The bus stopped for a rest in the middle of the night at a roadside station along the highway. Old Tu got off to take a piss. He went deep behind a dark bush, afraid people would see him.
While he was pissing, he accidentally heard movement nearby. He glanced over. About ten meters away, under the bus’s weak yellow light, a young woman around twenty-five was pulling down her jeans and squatting to piss. Her bare white ass, round and smooth, showed plainly under the light. She did not know anyone was there and kept squatting there, the sound of water trickling.
Old Tu froze. His cock, still midstream, suddenly hardened for no reason he could understand. Blood rushed downward. His heart thudded.
He hurriedly turned his face away, but the image of that bare white ass kept haunting him. Old Tu leaned against a tree, panting, telling himself:
“Goddamn this life ... old and I still want it. Turns out ... there are still plenty of wonderful things in this world.”
He stood there for a long time, until the girl pulled up her pants and left. Old Tu lowered his head and looked at his half-hard cock, then gave a dry laugh and muttered:
“This seventy-two-year-old bastard ... still has some blood in him.”

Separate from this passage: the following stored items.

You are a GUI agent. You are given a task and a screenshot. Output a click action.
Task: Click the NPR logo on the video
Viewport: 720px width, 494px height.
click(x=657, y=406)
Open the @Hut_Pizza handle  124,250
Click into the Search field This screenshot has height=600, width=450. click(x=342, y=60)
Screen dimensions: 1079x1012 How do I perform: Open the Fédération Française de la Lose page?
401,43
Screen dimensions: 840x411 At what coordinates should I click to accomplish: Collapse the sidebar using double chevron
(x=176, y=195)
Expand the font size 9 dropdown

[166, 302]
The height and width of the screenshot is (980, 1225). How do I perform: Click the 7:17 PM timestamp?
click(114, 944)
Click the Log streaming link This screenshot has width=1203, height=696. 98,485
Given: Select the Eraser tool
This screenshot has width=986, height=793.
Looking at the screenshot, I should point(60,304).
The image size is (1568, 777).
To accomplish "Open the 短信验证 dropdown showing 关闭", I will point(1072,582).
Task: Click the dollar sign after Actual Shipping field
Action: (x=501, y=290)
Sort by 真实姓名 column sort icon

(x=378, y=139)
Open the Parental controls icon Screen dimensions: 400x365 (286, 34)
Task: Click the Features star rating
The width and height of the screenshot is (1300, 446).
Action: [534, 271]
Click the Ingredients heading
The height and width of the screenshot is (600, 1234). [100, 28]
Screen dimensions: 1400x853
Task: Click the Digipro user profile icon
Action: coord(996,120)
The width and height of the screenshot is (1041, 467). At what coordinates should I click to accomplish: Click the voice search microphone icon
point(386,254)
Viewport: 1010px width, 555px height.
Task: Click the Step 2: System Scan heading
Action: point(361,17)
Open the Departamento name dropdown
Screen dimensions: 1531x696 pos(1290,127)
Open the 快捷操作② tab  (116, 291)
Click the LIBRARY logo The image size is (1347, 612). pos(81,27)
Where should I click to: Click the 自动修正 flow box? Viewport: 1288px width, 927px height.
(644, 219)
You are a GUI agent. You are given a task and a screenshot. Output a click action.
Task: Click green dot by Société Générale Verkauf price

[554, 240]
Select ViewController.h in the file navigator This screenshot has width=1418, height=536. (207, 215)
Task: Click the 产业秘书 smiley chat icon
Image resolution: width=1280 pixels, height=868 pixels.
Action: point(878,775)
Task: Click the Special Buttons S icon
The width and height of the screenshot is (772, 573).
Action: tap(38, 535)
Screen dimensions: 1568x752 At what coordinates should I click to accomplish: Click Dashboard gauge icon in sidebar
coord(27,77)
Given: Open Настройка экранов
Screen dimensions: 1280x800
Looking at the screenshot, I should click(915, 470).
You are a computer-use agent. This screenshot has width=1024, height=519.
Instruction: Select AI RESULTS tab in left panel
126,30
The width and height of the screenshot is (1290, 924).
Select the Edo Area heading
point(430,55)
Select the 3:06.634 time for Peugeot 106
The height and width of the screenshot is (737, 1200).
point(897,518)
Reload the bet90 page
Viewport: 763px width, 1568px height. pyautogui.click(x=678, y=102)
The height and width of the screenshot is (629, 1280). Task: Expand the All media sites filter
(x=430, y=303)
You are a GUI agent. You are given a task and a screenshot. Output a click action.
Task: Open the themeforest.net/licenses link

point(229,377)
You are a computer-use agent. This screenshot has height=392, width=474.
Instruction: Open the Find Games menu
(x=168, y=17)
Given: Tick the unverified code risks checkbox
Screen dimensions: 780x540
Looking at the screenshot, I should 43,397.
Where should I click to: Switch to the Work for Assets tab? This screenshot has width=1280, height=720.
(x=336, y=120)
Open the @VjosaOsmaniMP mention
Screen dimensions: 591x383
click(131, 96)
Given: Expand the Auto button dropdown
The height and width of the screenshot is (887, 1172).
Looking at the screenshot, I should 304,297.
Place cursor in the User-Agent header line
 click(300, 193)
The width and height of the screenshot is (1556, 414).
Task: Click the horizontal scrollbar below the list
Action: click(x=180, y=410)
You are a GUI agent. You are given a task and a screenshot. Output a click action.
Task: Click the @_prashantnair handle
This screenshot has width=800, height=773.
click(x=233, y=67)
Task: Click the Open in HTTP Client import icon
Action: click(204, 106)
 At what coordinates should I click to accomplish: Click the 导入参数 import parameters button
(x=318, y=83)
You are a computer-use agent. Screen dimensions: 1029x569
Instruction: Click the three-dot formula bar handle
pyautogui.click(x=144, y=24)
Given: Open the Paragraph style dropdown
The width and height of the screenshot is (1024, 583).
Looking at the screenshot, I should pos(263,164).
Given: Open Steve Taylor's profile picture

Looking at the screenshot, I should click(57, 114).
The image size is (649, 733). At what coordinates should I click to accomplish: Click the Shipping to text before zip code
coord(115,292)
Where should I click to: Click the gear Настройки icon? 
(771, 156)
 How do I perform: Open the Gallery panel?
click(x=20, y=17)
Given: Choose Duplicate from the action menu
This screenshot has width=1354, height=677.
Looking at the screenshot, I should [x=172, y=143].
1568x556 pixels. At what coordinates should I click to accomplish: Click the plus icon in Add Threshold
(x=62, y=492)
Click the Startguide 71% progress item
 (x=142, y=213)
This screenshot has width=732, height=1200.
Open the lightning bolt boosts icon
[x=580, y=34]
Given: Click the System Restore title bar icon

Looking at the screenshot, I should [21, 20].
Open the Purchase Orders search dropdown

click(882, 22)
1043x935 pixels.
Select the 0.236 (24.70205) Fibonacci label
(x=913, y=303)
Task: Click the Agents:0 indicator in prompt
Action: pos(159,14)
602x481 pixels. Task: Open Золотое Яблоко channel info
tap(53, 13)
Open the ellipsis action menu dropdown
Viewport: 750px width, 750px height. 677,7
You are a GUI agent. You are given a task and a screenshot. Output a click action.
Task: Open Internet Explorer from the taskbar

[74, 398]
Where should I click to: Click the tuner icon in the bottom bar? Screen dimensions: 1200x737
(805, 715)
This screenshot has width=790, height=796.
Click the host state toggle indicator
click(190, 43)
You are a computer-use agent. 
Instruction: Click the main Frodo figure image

He zipped up and went back to the bus. But from that moment on, something inside Old Tu had changed.
He realized: no matter how poor he was, no matter how much his children had pushed him away, there were still things in this world that made him want to keep living.
The bus continued toward Saigon.
Old Tu sat quietly, eyes fixed on the window, but in his head there was only the image of that bare white ass and the sentence he had just whispered to himself:
“Fuck ... I can still live after all.”
The sleeper bus ran through the night and reached Mien Dong Bus Station at about six in the morning. Old Tu stepped down, his faded green backpack slung over his shoulder, standing amid the rushing crowd, exhaust smoke, and blaring horns. He had never set foot in Saigon before. The humid heat, the smell of gasoline, sweat, and all sorts of strange odors made him dizzy.
At exactly eight, lawyer Nguyen Van Hai, a man around forty in a black suit and gold-rimmed glasses, came to find him. He shook Old Tu’s hand, polite but a little surprised by the country look of this old man with two missing fingers and a threadbare shirt.
“Are you Mr. Dau Minh Tu? I am Lawyer Hai, entrusted by Mr. Tran Van Dinh.”
Old Tu nodded, his voice low, rough, and thick with Nghe An country speech.
“Yeah. That’s me.”
The lawyer led him into a small cafe near the bus station. He spread out a thick stack of papers and explained clearly:
“The rental building is in Binh Tan. Four floors, thirty-five units in total. The ground floor and basement are for parking. At present, it is rented to garment workers, construction workers, and students. The average rent is three million per unit per month. After expenses, you receive about eighty-five to ninety million per month.”
Old Tu sat still, staring at the numbers. He did not understand all of it. He only knew it was money. A lot of money. He muttered only one sentence:
“That much ... what the hell am I supposed to do with all this money?”
The lawyer smiled faintly and took him by car straight to the rental building.
The building lay deep inside a wide alley in Binh Tan. It had no name, only an old board with red letters that said “Rooms for Rent.” The building was four stories high, with a fairly broad frontage. The ground floor held motorbikes and cars, and behind it was a parking basement. One glance was enough to tell this was a rental place for poor workers and students.
The lawyer handed Old Tu a bunch of keys, rent ledgers, a tenant list, and an old phone.
“Today happens to be the end of the month, so many units are due for rent. You can go around collecting once to get used to the work. For tenants who transfer money, record it. For those who are short, collect cash. I will support you during the first month.”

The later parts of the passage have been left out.